After being gifted a financial sh*t sandwich by their Boomer parents and "Greatest Generation" grandparents, if Millennials want enjoy a $5 cup of coffee, allow them this simple pleasure.
Coffee is unisex, so its OK
... or pay more in taxes. Somebody has to pay for socialism.
its not just coffee... its anything discretionary that you spend you money on regularly.
Point. If you show me a lifetime smoker (you know, like the pack a day sort of person... and I will show you a person who “could” of been a millionaire, if they had saved and invested the same amount of money over a lifetime.
Exactly.
These days people are just obsessed with weighing in on everything other people do or don't do.
DO WHAT YOU WANT WITH YOUR OWN CASH.
Agreed!
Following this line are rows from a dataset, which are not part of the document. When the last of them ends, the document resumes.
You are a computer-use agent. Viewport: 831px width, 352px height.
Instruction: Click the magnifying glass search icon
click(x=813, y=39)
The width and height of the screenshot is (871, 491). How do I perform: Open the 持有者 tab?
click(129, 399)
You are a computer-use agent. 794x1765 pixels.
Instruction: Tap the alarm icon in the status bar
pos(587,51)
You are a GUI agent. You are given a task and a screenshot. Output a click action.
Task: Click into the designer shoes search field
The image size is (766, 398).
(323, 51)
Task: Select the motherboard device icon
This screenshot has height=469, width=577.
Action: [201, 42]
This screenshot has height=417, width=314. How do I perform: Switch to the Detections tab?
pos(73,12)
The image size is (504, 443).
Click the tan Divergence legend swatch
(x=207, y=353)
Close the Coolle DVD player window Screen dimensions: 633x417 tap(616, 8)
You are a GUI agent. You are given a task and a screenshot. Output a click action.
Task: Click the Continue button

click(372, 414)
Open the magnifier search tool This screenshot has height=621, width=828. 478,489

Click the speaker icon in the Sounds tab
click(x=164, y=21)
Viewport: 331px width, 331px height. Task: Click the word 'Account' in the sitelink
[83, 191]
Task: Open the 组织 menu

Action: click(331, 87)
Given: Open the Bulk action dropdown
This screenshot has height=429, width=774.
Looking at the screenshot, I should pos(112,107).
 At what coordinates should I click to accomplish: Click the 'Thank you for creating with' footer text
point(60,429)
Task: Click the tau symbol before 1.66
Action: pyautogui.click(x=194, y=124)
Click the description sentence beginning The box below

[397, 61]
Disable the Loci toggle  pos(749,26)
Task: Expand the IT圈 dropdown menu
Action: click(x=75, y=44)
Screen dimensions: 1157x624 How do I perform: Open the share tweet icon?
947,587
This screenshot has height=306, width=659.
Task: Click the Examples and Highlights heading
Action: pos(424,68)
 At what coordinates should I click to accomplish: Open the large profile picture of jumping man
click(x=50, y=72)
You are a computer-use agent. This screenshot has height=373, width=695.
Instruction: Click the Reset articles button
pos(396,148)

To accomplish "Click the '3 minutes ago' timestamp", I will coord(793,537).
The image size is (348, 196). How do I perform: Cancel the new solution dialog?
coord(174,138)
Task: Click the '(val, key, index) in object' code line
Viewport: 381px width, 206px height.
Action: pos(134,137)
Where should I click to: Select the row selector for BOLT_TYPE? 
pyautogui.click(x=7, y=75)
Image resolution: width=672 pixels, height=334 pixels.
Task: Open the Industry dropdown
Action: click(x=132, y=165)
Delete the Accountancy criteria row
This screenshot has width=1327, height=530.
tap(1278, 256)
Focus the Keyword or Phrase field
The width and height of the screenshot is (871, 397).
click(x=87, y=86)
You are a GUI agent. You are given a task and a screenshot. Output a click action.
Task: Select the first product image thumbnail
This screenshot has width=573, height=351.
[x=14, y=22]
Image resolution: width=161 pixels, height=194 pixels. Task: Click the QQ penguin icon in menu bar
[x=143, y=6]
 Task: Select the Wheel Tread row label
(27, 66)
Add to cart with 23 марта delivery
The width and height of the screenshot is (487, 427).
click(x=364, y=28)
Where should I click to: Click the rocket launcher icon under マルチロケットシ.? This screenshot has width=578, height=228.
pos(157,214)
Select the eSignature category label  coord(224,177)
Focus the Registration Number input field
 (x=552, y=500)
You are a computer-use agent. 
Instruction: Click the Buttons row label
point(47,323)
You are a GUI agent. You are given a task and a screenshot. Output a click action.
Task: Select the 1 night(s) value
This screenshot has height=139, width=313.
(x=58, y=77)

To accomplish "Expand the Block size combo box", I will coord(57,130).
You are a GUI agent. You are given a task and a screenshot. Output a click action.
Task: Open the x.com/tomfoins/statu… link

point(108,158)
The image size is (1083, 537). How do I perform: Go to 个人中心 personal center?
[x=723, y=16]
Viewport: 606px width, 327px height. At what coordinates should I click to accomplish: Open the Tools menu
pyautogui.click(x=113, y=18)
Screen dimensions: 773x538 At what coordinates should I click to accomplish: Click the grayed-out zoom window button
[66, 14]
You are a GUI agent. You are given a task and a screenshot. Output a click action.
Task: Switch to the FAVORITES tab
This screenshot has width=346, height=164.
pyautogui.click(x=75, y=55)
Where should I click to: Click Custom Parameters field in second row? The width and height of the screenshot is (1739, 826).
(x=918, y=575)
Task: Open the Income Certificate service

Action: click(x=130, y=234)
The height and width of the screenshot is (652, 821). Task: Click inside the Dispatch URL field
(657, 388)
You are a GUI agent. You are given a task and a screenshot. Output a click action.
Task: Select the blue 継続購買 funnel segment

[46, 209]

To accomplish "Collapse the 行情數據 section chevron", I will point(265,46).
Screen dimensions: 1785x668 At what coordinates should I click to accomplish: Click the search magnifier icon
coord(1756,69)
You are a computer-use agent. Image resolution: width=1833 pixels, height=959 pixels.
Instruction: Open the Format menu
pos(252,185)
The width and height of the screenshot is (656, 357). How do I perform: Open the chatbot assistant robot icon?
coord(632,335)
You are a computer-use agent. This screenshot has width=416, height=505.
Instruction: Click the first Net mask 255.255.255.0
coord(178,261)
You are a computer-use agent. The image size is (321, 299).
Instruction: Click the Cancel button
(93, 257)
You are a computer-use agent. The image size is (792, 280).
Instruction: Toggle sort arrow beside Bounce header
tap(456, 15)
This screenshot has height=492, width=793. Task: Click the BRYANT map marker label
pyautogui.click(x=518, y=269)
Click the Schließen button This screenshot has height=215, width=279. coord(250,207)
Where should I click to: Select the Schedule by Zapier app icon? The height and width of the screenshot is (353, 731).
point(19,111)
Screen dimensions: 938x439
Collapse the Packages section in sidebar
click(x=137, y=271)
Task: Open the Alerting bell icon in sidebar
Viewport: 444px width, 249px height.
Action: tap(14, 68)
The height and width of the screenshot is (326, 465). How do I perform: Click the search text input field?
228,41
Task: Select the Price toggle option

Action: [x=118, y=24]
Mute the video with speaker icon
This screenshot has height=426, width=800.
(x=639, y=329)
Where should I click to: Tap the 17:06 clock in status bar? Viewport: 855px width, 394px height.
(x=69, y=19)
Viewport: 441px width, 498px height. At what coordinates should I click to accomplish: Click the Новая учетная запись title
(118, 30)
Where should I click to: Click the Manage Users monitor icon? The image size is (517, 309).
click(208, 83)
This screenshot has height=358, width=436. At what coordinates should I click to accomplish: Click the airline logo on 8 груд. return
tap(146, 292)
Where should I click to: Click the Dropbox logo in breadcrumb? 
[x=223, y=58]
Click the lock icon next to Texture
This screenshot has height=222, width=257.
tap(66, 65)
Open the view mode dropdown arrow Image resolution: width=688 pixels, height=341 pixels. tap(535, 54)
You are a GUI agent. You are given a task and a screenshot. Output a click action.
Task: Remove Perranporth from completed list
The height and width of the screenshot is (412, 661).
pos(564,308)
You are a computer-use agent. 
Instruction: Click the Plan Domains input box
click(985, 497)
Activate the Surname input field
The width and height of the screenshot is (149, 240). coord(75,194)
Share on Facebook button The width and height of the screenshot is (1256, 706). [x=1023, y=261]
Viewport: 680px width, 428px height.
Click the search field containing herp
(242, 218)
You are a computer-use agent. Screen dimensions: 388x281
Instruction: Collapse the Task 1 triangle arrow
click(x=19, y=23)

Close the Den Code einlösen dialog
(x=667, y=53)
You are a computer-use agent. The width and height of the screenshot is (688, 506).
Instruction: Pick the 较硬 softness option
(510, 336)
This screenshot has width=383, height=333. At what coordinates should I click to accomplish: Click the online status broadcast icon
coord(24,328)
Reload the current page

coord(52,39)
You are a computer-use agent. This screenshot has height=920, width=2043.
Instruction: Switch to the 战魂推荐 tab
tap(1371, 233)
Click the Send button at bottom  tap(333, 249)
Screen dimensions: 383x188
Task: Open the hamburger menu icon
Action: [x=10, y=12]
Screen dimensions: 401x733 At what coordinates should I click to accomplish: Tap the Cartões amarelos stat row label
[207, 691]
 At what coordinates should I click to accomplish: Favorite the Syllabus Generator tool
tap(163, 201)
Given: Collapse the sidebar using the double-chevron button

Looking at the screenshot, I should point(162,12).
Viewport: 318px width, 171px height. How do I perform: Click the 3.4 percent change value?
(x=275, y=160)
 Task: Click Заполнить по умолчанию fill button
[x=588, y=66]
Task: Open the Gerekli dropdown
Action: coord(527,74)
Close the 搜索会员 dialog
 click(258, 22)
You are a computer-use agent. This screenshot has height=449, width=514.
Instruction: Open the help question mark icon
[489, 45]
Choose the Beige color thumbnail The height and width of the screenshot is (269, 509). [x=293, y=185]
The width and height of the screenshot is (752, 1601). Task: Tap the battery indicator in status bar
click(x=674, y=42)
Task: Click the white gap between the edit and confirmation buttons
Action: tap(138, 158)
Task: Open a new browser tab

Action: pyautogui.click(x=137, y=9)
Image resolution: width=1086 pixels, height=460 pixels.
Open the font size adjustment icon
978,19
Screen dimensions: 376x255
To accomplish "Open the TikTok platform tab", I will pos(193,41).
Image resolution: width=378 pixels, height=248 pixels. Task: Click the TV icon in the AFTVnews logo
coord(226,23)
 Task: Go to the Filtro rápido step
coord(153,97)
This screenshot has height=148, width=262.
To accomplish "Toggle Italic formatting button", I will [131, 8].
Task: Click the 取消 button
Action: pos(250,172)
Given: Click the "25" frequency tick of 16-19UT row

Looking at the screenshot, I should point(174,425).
Perhaps we need some “personal-finance gurus shaming” ...
Last time I checked Starbucks was contributing to abortaries.
I agree with that. Don’t fund them, that’s the answer.
That’s why I said “IF”, I brew my own on the cheap. Haha, there’s people that do that but it isn’t me.
Keurig with reuseable k-cups you fill with your own coffee you buy at the store.
Well, small or not it works out to less than $.20 a Cup per day.
You can get a Refill too.
Coffee means a break, a hot drink, alertness and a bathroom stop for me. It is worth the money. As an adult I am capable of figuring out whether it is worth it - or not.
Tip for saving money on your nice lattes -
Buy a hundred in gift cards to Peets from Costco for 75-79 dollars. An immediate savings of 20 percent.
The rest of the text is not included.